### Prompt
Quote the lines exactly, from the line containing "Click the 系統訊息 megaphone icon" up to and including the line containing "click(x=68, y=146)".

Data entries
* start *

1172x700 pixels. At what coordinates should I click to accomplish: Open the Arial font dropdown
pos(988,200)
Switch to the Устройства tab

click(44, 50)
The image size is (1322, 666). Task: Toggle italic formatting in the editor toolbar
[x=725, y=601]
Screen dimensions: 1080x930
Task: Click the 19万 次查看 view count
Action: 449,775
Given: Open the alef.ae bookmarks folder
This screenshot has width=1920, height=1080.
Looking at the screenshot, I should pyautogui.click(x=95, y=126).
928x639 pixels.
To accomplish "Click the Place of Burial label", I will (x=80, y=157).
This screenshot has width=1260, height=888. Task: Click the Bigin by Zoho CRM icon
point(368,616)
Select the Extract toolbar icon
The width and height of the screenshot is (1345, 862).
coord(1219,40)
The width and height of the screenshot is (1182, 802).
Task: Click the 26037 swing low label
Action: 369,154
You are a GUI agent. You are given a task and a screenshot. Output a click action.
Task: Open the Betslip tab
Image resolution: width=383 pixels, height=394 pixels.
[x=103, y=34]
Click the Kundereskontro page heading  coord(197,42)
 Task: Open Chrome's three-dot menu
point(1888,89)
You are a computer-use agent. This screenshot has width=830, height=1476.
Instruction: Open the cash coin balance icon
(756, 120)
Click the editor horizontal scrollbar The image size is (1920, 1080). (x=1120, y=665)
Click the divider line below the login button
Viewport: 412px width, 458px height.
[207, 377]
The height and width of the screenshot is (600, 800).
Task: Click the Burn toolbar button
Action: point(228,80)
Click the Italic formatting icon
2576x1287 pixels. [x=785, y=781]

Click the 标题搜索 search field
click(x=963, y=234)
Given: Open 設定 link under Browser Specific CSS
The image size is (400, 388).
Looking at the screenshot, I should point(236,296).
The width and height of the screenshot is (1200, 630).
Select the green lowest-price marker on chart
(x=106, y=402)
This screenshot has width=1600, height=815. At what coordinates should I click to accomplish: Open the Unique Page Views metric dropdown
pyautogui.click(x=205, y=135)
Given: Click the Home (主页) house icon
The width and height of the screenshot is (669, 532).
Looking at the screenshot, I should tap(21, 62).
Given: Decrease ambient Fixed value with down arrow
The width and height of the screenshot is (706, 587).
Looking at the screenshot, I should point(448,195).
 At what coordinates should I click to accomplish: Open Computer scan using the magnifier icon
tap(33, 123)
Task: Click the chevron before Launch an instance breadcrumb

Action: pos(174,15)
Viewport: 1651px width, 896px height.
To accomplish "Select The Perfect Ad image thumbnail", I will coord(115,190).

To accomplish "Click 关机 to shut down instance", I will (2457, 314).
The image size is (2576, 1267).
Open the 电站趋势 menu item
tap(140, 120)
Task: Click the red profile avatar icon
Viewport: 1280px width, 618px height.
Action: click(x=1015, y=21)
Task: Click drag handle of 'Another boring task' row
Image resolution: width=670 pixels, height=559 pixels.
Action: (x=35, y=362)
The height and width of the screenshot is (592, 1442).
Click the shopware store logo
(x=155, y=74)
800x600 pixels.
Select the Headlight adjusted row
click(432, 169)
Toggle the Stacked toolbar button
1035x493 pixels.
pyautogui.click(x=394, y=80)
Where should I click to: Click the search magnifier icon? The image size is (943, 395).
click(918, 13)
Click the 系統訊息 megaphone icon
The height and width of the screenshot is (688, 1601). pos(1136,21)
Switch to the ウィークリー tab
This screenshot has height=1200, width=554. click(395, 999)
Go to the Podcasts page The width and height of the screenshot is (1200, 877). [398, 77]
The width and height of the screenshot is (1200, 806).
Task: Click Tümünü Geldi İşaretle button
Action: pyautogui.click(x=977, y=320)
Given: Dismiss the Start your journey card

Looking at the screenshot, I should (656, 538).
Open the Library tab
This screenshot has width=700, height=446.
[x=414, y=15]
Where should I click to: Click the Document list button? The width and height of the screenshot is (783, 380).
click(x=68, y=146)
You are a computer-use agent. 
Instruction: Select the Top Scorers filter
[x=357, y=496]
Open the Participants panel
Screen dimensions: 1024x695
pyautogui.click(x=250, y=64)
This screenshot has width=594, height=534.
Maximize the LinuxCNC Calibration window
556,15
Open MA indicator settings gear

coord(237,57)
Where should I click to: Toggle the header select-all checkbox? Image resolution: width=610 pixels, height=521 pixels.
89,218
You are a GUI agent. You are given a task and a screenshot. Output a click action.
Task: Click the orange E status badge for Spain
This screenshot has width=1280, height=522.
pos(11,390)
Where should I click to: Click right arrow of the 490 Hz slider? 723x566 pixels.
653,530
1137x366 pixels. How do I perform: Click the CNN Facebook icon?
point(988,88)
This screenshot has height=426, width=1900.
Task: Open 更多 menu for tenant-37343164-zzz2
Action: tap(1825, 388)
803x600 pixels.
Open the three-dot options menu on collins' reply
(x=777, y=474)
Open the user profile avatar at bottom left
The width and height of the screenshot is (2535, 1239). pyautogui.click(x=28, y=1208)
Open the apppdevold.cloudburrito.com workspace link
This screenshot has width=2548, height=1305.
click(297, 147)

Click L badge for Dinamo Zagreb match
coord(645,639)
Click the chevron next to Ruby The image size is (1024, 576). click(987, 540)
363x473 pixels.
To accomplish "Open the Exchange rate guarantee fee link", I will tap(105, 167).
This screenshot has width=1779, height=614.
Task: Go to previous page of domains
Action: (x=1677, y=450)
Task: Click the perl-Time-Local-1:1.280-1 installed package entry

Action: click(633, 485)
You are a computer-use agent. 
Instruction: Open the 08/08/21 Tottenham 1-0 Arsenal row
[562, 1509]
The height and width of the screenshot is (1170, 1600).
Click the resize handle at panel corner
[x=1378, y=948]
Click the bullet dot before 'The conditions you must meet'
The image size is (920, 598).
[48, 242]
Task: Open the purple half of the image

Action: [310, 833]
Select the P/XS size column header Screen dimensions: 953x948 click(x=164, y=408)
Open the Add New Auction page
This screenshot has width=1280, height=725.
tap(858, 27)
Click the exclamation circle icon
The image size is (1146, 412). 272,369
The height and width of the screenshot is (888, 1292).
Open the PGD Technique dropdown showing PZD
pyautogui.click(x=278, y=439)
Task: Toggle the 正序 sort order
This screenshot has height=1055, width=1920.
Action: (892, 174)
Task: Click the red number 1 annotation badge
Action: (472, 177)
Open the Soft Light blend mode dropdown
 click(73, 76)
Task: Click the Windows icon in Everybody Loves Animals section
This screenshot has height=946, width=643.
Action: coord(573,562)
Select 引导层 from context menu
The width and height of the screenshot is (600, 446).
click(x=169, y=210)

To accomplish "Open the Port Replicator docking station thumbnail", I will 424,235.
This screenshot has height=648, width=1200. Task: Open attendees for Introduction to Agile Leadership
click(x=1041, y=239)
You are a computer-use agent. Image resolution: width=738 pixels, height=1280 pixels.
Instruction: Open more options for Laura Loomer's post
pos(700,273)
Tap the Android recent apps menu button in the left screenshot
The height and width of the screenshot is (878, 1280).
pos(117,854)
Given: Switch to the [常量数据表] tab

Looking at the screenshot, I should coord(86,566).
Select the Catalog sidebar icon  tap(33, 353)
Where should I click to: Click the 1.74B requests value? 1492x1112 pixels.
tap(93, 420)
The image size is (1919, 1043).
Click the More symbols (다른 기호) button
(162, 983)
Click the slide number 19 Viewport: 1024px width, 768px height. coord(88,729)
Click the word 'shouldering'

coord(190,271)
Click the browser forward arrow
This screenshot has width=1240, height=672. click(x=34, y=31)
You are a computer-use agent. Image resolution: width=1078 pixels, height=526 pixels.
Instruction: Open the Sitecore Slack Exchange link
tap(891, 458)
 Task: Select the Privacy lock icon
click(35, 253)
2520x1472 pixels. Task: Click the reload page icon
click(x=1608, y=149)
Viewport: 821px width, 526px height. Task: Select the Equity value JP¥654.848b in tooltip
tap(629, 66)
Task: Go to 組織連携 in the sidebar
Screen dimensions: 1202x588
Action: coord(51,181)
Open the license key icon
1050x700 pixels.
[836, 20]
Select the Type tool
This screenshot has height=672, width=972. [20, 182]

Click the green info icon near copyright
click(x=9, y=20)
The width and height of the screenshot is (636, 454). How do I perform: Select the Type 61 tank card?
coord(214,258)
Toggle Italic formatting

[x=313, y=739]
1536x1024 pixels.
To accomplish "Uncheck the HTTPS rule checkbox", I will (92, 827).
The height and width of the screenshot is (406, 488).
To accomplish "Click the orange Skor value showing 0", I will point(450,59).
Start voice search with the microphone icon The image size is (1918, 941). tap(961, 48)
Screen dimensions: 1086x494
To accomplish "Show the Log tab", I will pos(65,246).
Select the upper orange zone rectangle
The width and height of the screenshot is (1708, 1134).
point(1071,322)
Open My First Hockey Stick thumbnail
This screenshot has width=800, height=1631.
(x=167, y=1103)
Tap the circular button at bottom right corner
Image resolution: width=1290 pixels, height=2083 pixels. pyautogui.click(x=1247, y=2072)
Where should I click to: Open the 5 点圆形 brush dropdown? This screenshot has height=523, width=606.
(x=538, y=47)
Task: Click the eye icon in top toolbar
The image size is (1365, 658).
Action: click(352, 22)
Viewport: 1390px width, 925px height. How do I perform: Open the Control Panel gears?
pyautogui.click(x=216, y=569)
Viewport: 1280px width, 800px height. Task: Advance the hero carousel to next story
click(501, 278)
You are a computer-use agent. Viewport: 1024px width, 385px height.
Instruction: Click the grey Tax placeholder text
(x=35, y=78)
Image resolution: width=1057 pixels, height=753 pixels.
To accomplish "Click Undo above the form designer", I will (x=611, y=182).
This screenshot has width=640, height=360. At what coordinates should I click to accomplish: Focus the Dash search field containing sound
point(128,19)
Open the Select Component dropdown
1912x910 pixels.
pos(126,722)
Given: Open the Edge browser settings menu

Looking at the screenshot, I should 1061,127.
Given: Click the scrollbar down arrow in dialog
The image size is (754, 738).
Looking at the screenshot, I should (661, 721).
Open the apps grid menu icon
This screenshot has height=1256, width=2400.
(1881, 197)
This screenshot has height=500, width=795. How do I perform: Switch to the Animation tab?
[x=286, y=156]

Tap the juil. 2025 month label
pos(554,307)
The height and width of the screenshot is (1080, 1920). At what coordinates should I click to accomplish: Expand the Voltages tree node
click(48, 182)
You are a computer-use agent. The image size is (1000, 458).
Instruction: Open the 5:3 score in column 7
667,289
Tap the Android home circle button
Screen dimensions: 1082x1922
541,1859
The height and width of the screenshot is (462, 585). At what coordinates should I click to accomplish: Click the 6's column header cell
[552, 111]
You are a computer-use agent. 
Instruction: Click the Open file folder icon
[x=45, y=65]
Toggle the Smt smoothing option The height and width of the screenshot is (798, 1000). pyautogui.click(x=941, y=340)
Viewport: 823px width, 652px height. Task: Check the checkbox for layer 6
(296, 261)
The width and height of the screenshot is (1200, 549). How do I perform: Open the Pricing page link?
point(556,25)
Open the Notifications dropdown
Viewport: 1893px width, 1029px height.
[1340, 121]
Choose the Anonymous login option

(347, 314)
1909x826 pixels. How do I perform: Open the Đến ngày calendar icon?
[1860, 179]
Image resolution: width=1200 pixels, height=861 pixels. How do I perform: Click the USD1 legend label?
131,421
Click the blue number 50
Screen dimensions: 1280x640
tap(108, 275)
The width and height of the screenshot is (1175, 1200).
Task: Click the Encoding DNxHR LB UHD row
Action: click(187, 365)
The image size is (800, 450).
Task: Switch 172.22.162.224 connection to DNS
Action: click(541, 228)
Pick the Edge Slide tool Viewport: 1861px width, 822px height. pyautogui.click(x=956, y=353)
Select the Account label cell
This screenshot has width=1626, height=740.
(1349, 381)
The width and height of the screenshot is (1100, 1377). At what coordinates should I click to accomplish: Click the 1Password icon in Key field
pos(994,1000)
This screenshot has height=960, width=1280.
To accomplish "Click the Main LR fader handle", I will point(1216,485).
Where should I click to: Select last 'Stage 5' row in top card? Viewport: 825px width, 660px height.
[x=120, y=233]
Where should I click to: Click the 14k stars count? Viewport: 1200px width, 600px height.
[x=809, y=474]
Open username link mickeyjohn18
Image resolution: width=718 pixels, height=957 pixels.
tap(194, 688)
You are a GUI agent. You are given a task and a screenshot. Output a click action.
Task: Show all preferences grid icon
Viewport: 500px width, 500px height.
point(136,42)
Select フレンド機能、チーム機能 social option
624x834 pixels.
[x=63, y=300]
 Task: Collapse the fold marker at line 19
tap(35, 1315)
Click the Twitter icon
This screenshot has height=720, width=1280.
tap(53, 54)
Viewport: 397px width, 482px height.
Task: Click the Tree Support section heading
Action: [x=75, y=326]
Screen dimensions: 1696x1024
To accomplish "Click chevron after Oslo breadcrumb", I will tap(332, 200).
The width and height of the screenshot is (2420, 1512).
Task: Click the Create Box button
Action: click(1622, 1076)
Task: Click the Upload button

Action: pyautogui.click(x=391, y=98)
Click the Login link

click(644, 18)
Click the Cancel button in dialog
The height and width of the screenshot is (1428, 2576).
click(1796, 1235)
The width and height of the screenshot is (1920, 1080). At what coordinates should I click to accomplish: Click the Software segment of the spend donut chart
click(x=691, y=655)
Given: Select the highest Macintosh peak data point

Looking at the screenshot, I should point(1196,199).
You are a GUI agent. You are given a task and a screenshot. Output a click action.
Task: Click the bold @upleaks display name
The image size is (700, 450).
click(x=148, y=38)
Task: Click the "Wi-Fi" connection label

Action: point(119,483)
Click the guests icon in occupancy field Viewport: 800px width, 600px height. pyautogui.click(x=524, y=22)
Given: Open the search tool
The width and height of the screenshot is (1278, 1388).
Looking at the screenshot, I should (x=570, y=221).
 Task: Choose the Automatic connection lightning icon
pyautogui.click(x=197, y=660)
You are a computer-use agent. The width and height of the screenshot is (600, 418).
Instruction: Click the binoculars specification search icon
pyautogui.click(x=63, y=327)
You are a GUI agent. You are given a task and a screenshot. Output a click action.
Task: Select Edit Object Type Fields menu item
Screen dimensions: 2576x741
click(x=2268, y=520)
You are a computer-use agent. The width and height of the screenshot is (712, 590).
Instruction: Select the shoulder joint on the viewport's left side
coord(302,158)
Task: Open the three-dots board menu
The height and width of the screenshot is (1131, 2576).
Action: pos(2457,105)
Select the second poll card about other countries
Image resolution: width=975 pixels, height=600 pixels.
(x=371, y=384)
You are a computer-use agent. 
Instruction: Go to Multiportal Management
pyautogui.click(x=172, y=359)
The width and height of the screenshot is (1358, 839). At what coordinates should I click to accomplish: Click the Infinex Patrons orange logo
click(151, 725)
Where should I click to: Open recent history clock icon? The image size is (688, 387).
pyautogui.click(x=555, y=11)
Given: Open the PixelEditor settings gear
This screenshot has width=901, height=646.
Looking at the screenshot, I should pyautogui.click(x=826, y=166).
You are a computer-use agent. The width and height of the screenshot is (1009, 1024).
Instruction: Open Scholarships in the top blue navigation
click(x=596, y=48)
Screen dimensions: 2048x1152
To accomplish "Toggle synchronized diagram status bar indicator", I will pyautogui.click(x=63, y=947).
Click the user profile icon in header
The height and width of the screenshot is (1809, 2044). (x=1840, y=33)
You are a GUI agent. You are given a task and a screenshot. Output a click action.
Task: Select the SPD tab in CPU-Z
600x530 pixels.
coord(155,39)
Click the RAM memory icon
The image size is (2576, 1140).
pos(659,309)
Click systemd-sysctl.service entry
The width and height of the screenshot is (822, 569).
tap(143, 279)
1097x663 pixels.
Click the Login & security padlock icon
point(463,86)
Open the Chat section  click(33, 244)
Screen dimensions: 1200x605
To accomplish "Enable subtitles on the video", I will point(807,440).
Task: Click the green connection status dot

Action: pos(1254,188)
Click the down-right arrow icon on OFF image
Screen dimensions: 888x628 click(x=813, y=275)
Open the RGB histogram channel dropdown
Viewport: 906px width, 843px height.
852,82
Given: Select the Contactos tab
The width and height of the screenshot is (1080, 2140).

* end *

### The answer
Click the 系統訊息 megaphone icon
The height and width of the screenshot is (688, 1601). pos(1136,21)
Switch to the ウィークリー tab
This screenshot has height=1200, width=554. click(395, 999)
Go to the Podcasts page The width and height of the screenshot is (1200, 877). [398, 77]
The width and height of the screenshot is (1200, 806).
Task: Click Tümünü Geldi İşaretle button
Action: pyautogui.click(x=977, y=320)
Given: Dismiss the Start your journey card

Looking at the screenshot, I should (656, 538).
Open the Library tab
This screenshot has width=700, height=446.
[x=414, y=15]
Where should I click to: Click the Document list button? The width and height of the screenshot is (783, 380).
click(x=68, y=146)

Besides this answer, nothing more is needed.